A GIRL CALLED RUMI
Ari Honarvor’s photo on Page 358 of A GIRL CALLED RUMI, dressed as a boy in Iran in 1982, stands in stark contrast to the mature, experienced woman as she appears on the back cover.
In 1982, Ari was trying to pass herself off as a boy. Why? Because in an Islamic state, women have no rights. They must cover themselves at all times. They must endure the heels of a patriarchal regime that simply doesn’t recognize womanhood.

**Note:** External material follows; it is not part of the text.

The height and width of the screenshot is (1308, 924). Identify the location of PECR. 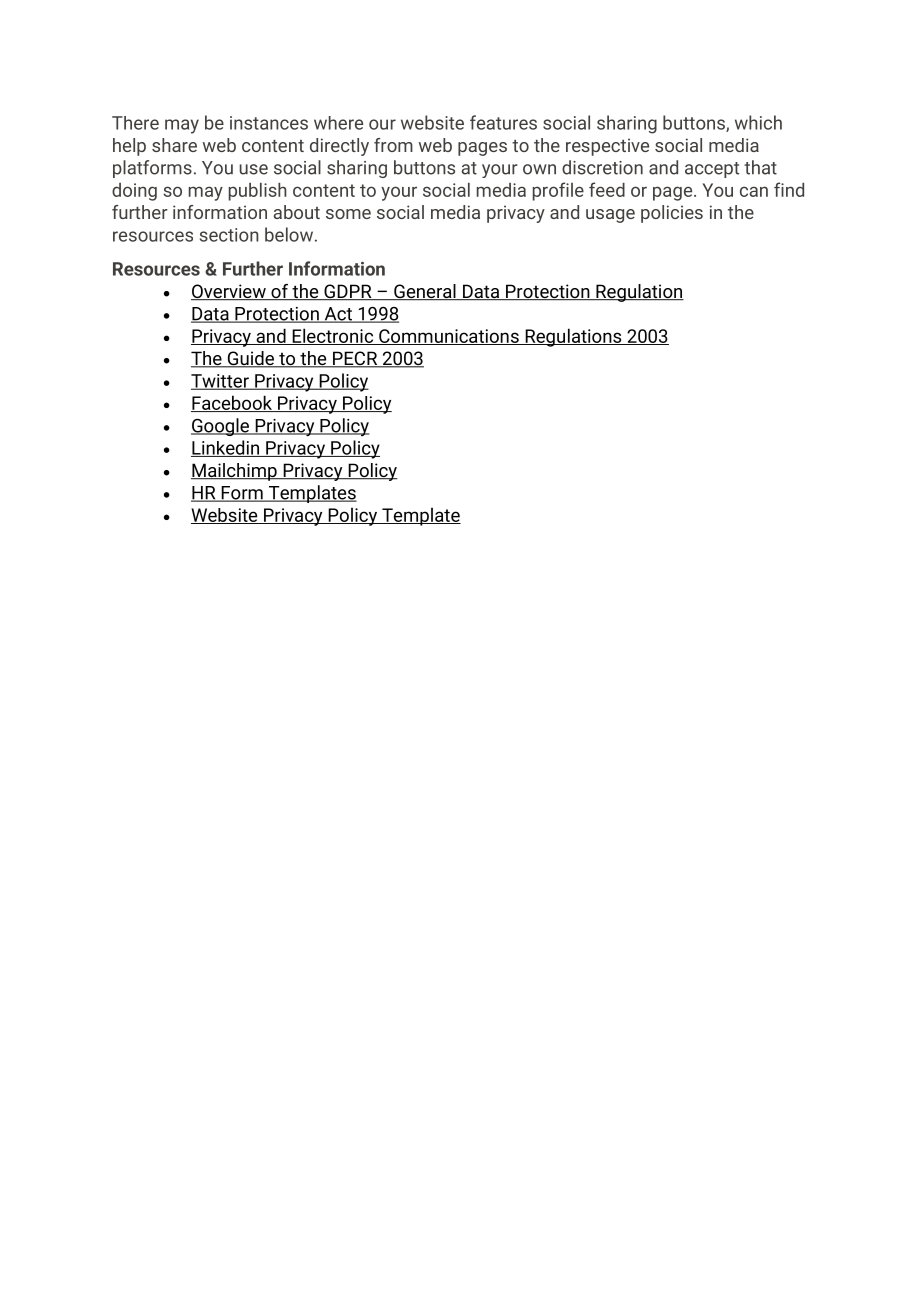
(355, 359).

Birds and their magical, mystical properties are an escape for young Ari. In the novel, Kimia — is Kimia partially both a younger and older version of Ari? — endures the traumas and the revolutions underway in Shiraz in 1981 and the uprisings in 2009. By 2019, Ari/Kimia has emigrated with her brother, Arman, to San Diego, where Arman, far and safely away from the maddening revolutions, opens up his own restaurant. Kimia opens up her own wellness spa. All is good for them, with the terrors of the 1981 revolution buried safely in their past, until their mother, Roya, decides that she, late in life in 2009 — before she dies — admits that she really wants to return to her childhood home of Shiraz.
Mythical birds give the girl, who now calls herself Rumi (she sees more poetry in that name, I suppose), solace and spirit. One bird is the Simorgh, the greatest of all birds, the bird of legend with a fox’s head that is destined to rule all birds — and the powers that it brings.
A GIRL CALLED RUMI is about terror, violence and looking beyond it all, reworking it all with the help of myths and hope. The journey ends only when the Simorgh intervenes in reality and provides real truth, in order to battle for Arman’s freedom after kidnappers take him hostage and torture him, and finally sets him free.